Stored items:

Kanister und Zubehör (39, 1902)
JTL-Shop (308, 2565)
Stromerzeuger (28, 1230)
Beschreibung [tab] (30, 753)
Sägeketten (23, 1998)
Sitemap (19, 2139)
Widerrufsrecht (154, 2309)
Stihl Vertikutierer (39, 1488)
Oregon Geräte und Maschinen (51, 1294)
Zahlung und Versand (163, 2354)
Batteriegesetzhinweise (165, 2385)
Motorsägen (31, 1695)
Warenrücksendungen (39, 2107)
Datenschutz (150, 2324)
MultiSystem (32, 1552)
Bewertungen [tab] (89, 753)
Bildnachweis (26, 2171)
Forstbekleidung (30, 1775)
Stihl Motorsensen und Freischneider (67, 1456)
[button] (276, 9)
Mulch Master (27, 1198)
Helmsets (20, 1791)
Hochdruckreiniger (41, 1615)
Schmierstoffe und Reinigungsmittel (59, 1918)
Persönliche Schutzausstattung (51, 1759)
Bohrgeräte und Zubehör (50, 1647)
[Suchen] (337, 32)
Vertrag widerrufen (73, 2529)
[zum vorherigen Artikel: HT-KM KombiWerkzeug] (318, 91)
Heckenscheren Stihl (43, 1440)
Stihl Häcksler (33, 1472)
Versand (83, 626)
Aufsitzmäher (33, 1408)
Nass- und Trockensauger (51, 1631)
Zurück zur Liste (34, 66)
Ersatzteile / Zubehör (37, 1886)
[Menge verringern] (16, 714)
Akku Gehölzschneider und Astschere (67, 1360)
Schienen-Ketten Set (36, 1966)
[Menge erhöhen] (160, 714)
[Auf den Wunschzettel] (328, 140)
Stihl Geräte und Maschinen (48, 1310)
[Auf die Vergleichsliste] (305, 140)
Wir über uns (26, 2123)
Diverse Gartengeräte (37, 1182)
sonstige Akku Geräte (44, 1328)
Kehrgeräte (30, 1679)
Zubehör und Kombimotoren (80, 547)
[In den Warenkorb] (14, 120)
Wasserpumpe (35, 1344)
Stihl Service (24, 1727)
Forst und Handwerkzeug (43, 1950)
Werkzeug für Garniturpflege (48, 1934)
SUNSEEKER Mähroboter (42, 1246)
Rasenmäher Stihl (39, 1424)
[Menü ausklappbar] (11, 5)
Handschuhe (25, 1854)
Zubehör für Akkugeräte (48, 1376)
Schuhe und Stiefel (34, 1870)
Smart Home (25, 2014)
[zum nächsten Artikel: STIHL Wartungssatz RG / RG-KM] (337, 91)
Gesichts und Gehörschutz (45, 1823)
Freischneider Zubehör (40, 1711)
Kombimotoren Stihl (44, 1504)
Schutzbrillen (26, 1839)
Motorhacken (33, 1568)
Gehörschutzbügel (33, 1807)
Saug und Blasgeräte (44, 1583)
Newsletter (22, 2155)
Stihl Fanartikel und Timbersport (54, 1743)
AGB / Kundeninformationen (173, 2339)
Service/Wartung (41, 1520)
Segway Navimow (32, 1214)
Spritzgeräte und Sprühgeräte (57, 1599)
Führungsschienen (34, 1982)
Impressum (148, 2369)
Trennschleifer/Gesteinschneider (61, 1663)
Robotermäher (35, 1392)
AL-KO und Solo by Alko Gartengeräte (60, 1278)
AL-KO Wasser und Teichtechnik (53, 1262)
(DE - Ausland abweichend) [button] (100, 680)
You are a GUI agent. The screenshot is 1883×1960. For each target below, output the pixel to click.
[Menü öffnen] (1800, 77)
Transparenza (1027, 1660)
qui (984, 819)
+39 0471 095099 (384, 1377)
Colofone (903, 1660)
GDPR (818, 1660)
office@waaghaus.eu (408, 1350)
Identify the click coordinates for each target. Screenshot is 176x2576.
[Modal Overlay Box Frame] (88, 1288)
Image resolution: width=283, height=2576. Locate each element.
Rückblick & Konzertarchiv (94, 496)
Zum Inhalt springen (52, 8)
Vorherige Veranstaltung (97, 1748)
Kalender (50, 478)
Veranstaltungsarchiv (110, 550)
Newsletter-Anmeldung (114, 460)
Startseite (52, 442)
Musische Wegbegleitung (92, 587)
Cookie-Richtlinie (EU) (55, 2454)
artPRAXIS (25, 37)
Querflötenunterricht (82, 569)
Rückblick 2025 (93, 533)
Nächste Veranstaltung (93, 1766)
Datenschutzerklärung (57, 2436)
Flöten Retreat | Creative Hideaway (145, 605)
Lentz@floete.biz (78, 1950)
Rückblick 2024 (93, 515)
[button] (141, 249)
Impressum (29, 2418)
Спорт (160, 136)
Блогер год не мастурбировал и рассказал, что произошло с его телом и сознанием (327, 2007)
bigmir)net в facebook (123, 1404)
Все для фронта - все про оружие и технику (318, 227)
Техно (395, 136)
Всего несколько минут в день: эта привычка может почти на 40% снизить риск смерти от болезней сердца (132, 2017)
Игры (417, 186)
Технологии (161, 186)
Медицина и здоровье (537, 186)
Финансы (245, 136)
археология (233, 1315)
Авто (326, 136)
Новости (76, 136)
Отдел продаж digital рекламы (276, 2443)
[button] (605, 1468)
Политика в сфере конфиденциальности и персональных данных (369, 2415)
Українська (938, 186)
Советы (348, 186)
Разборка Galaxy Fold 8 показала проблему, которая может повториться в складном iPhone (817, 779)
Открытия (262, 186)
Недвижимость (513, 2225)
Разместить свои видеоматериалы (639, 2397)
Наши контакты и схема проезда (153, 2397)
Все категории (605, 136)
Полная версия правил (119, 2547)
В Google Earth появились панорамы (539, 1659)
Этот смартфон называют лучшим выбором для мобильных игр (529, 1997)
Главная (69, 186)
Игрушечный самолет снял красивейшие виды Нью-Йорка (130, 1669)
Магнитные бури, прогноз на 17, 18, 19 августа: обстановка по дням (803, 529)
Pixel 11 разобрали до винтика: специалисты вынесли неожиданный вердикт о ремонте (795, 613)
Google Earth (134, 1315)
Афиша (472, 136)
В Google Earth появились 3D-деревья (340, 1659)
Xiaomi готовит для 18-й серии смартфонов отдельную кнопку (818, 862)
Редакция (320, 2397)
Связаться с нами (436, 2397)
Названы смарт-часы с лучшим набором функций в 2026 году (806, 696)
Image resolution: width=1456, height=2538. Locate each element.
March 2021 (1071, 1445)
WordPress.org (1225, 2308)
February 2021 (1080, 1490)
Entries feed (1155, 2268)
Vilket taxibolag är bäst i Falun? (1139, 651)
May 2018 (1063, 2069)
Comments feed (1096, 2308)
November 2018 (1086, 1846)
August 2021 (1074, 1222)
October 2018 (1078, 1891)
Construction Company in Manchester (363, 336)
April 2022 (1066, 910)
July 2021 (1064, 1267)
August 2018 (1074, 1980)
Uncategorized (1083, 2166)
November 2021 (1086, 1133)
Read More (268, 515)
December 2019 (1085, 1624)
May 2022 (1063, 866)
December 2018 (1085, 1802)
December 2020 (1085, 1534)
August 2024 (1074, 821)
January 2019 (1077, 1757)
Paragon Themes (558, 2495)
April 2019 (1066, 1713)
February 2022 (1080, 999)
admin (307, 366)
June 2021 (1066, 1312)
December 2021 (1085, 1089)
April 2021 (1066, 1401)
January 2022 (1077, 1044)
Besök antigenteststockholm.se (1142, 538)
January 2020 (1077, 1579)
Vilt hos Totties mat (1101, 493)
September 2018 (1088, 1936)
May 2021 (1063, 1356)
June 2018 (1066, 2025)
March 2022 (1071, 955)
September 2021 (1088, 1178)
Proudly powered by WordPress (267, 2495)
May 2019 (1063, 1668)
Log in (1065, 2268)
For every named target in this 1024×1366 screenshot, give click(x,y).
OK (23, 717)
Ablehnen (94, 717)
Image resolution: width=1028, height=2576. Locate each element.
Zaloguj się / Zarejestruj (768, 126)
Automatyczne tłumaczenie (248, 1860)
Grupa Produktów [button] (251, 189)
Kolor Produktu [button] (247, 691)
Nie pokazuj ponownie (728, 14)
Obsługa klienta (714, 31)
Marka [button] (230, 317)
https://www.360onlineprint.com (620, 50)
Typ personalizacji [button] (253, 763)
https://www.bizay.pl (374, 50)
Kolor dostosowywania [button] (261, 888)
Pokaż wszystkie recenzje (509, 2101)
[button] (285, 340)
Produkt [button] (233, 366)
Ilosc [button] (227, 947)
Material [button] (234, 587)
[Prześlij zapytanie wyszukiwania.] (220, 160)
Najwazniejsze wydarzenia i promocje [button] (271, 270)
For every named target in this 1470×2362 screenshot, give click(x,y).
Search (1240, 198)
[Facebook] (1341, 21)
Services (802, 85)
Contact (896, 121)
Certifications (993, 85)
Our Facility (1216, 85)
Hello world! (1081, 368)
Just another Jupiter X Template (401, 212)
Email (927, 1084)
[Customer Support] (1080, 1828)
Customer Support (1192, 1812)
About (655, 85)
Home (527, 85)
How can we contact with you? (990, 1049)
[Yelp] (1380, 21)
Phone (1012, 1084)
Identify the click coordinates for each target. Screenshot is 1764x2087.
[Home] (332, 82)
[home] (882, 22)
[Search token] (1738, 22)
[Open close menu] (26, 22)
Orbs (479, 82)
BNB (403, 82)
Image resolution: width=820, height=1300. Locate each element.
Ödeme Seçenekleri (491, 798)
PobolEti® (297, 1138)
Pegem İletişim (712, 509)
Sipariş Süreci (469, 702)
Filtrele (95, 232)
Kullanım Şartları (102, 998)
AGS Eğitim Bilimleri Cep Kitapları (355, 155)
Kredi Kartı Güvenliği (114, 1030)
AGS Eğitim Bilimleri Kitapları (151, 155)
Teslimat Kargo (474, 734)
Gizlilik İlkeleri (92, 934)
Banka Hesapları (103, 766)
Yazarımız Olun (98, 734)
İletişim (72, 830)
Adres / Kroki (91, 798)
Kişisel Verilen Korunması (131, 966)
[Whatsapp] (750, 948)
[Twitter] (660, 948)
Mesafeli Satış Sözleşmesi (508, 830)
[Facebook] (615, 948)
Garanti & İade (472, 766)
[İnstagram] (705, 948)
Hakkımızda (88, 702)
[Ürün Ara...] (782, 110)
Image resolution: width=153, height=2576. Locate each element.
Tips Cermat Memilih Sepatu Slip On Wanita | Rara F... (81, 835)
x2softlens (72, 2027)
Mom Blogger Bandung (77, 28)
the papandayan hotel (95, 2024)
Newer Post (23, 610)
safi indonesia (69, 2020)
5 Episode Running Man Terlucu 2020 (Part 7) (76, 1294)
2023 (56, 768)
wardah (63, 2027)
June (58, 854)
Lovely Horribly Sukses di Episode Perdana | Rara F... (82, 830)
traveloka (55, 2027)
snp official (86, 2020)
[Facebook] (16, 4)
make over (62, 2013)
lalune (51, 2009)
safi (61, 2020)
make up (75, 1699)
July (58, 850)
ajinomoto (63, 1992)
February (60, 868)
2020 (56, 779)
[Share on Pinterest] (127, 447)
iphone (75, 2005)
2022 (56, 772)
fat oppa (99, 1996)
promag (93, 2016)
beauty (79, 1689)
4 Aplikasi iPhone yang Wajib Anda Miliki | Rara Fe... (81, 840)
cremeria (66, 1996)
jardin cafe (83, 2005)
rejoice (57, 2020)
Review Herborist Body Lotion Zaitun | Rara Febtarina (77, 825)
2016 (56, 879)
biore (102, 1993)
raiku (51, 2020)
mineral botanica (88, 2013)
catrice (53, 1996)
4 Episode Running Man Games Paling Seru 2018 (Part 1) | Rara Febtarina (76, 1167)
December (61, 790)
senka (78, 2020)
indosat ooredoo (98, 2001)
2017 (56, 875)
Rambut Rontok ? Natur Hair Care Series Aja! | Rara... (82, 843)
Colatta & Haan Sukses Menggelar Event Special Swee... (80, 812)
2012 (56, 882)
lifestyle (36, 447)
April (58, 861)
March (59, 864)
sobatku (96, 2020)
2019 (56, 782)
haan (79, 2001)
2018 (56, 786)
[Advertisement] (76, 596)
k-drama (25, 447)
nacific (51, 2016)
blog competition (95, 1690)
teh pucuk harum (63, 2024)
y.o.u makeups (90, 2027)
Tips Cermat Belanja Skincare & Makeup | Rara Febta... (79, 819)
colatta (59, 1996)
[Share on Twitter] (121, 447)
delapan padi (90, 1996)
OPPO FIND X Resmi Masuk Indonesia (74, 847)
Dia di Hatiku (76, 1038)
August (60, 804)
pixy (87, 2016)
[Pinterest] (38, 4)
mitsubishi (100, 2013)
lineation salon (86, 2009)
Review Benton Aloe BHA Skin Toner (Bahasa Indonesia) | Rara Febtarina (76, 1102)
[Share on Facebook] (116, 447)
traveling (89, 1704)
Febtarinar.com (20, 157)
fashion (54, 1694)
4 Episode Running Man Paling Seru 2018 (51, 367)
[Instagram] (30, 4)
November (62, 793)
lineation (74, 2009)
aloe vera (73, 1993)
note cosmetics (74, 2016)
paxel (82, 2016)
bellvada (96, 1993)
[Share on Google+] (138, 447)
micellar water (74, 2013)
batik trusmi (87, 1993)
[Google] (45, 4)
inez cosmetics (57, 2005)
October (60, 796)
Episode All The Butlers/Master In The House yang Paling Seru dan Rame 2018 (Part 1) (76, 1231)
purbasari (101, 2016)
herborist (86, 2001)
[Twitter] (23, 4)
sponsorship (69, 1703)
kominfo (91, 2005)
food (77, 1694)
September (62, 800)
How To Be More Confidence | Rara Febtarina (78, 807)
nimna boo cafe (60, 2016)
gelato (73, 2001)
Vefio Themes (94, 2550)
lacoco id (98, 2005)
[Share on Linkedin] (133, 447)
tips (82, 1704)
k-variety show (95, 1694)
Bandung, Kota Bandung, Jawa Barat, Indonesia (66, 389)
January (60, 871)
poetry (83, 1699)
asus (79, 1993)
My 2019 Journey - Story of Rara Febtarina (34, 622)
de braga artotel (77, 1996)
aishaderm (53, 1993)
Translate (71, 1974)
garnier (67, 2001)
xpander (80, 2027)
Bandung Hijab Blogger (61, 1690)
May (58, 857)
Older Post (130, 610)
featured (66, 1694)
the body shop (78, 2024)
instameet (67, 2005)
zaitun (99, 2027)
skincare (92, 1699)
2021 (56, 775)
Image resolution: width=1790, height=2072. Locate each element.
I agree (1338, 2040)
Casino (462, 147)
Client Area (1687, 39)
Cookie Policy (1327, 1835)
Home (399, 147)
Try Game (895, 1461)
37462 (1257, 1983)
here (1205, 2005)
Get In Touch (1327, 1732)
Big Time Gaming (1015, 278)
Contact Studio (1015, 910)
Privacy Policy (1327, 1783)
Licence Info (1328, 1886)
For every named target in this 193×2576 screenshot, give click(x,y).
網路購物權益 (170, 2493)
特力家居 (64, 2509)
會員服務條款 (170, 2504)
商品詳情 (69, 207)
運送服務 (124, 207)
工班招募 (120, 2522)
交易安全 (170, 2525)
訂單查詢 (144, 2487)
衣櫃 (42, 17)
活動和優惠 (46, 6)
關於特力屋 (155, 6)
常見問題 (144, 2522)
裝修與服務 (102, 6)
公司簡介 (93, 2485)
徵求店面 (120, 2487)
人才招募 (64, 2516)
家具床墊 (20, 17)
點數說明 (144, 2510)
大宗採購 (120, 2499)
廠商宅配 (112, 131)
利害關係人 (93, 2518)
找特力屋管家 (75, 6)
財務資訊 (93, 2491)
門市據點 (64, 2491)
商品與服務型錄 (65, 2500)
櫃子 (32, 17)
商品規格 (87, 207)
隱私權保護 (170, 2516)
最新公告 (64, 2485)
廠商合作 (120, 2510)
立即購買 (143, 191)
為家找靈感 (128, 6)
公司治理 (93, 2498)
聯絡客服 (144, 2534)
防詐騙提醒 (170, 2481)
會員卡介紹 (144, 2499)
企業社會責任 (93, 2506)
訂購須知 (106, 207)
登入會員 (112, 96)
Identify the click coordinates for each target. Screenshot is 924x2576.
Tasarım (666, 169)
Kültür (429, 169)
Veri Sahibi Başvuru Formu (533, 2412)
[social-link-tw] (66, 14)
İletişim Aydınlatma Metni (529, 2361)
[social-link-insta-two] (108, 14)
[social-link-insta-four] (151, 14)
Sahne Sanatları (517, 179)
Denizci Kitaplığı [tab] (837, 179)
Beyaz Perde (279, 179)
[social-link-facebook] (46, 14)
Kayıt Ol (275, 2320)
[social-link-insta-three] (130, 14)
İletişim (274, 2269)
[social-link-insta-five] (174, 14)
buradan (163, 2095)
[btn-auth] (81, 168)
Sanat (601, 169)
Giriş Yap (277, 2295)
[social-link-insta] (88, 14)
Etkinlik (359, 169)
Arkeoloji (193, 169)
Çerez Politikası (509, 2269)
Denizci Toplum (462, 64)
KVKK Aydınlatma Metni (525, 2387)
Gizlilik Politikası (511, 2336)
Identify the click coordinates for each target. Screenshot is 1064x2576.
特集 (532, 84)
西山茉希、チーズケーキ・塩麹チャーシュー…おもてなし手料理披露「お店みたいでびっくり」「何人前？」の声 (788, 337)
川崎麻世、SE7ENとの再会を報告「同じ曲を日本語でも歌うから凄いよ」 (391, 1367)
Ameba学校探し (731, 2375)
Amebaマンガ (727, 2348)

REQUIREMENT: Print exactly the lines above from the one with "Nie pokazuj ponownie (728, 14)" to the one with "PobolEti® (297, 1138)", including both.

RESPONSE:
Nie pokazuj ponownie (728, 14)
Obsługa klienta (714, 31)
Marka [button] (230, 317)
https://www.360onlineprint.com (620, 50)
Typ personalizacji [button] (253, 763)
https://www.bizay.pl (374, 50)
Kolor dostosowywania [button] (261, 888)
Pokaż wszystkie recenzje (509, 2101)
[button] (285, 340)
Produkt [button] (233, 366)
Ilosc [button] (227, 947)
Material [button] (234, 587)
[Prześlij zapytanie wyszukiwania.] (220, 160)
Najwazniejsze wydarzenia i promocje [button] (271, 270)
For every named target in this 1470×2362 screenshot, give click(x,y).
Search (1240, 198)
[Facebook] (1341, 21)
Services (802, 85)
Contact (896, 121)
Certifications (993, 85)
Our Facility (1216, 85)
Hello world! (1081, 368)
Just another Jupiter X Template (401, 212)
Email (927, 1084)
[Customer Support] (1080, 1828)
Customer Support (1192, 1812)
About (655, 85)
Home (527, 85)
How can we contact with you? (990, 1049)
[Yelp] (1380, 21)
Phone (1012, 1084)
Identify the click coordinates for each target. Screenshot is 1764x2087.
[Home] (332, 82)
[home] (882, 22)
[Search token] (1738, 22)
[Open close menu] (26, 22)
Orbs (479, 82)
BNB (403, 82)
Image resolution: width=820, height=1300. Locate each element.
Ödeme Seçenekleri (491, 798)
PobolEti® (297, 1138)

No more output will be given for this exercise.